Logging can result in changes in environmental conditions, such as altered light, humidity and wind speed, thereby putting forest species under stress [20, 21]. Local biodiversity loss due to timber extraction can disrupt the long-term resilience of forests, which may in turn lead to an impoverished delivery of ecosystem services, and also ultimately affect human well-being [22, 23•, 24]. The most evident consequence of forest management in stands is the removal of trees [25]. This change in stand density may also potentially lead to some modification in tree species diversity [26], considering that species composition affects forest structure [27]. The possibility of applying different silvicultural and forest engineering options makes forest management even more complex, leading to variety of ways in which forestry can alter forest biodiversity.

The aim of this review was to investigate the implications of different silvicultural treatments and harvesting systems on the biodiversity of vascular plants in forests, including trees. Additionally, the aim was also to outline the current knowledge on the topic and, finally, to suggest future research directions. In terms of silvicultural treatments, the authors investigated the impact of clear cuts, selection and shelter cutting, as well as thinnings, coppicing and crop tree management on the future biodiversity of tree species. Regarding harvesting options, the authors referred to the infrastructure needed for forest operations (skid trails, strip roads and landing sites), different wood systems, such as the short wood system (SWS), including cut-to-length (CTL) technology, the tree length system (TLS) and whole-tree system (WTS). Different levels of technology and various machine use for forest operations were also considered to have an impact on biodiversity.

It is important to underline that the concept of biodiversity is much more complex than a simple indicator, such as the number of species in a stand per unit of area [28]. Indeed, according to Noss [29], biodiversity can be subdivided into composition, structure and function [29]. Composition is mainly related to species richness, whilst structure refers to features such as the presence or absence of microhabitats or deadwood and tree size distribution. Functional diversity (FD) is a major feature of the ecosystem as it measures the extent of an organism’s role in the environment. For instance, tree species that are effective in creating ecological niches or tree roots which fix nitrogen from the air in cooperation with symbiotic soil organisms [2••]. Considering the importance of all these concepts, the authors decided to analyse them separately.
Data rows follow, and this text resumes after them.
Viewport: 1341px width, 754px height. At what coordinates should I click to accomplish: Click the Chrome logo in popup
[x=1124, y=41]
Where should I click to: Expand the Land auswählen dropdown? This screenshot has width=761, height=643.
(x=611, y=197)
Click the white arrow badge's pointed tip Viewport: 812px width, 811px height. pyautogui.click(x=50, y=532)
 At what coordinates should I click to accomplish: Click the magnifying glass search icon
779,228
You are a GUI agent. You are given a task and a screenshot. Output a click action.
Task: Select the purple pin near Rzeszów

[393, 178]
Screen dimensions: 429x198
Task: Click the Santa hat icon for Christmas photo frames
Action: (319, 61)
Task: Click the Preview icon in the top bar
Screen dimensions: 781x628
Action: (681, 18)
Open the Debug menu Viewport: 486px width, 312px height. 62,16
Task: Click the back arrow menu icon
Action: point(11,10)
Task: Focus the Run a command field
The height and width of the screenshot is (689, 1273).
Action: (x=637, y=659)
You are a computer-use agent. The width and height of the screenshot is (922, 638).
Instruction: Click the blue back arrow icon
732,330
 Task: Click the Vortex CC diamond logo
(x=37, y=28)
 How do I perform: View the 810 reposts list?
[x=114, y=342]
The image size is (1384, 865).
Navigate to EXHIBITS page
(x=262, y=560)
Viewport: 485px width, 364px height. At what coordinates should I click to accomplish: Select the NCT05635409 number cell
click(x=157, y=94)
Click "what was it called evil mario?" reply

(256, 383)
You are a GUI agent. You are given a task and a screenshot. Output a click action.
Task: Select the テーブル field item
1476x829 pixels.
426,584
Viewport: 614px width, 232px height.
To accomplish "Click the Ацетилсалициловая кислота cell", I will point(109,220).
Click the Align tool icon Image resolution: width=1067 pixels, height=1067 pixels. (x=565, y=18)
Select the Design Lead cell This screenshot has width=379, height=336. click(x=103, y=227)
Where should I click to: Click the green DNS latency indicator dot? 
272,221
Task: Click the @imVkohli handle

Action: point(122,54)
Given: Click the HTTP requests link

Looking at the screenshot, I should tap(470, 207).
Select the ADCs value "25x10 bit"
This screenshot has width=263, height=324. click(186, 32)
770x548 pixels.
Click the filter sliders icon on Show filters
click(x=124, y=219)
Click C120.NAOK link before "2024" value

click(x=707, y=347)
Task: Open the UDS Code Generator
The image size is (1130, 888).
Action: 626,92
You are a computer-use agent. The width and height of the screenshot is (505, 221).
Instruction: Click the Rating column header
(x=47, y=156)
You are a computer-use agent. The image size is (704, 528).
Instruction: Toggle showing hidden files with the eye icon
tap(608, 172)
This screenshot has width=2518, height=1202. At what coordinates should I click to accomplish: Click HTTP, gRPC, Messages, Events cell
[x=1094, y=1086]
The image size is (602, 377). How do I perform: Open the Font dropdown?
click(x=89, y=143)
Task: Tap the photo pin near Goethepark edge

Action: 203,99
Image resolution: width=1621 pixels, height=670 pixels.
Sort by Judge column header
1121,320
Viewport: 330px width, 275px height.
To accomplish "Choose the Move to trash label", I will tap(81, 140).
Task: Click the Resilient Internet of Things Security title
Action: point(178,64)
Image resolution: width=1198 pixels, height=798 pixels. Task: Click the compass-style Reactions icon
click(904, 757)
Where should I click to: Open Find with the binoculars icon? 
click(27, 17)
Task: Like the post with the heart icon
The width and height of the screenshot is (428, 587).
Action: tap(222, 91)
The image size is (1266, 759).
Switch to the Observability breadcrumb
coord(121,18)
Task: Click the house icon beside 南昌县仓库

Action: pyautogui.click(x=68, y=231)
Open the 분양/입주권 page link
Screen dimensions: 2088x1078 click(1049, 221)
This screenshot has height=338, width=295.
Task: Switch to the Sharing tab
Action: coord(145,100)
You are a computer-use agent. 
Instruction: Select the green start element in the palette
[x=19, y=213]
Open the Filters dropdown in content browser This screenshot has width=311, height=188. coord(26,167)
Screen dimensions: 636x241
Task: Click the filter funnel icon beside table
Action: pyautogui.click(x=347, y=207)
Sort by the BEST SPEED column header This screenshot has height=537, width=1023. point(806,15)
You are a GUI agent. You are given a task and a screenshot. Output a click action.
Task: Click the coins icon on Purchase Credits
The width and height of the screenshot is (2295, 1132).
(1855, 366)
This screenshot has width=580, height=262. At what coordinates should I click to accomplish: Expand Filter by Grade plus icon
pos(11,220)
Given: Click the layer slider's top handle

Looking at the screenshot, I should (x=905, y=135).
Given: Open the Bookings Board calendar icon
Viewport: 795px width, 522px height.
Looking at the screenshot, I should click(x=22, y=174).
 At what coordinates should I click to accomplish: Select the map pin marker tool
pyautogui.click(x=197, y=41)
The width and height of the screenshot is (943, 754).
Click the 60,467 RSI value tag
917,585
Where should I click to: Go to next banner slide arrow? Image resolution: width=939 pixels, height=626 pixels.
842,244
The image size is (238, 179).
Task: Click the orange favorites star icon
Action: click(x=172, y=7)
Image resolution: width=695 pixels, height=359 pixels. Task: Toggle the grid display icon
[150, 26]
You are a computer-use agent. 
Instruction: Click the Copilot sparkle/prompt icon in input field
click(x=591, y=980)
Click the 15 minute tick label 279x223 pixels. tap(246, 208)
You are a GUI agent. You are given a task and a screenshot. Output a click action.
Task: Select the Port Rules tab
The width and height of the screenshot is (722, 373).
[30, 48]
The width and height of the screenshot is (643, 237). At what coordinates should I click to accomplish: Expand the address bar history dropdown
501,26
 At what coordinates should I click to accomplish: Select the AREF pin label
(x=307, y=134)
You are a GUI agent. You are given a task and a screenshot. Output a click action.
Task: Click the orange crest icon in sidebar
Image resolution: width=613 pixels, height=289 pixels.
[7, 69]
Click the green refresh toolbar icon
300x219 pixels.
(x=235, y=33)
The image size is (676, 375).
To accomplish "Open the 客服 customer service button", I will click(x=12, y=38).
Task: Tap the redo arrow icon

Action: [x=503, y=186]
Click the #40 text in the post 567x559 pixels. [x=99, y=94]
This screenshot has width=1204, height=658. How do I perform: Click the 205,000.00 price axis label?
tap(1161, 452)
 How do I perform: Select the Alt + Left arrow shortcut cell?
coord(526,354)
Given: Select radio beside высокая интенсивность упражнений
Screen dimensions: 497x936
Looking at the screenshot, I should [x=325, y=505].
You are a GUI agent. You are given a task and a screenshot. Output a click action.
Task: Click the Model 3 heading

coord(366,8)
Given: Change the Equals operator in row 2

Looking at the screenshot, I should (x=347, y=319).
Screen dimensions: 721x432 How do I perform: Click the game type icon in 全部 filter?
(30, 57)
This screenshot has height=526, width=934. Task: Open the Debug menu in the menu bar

The presented work focuses on the implication of forest management on forest tree biodiversity in terms of composition and function, whilst structure will be analysed in a future review.

Methods

A systematic search of the literature was carried out using the Scopus and Web of Science databases applying the keywords: clear cut, clear cutting, shelterwood system, selective logging, retention forestry, thinning, coppice, coppicing, crop tree management, harvesting system, harvesting method, wood system, skid trail, strip road, forest operations, forest management, biodiversity, richness and evenness, and linking them with the Boolean operators AND or OR.

To further increase the number of literature sources, the authors applied the snowball system, which entailed the use of a reference list of recent papers to identify further suitable references, starting from the most recent publications on the topic.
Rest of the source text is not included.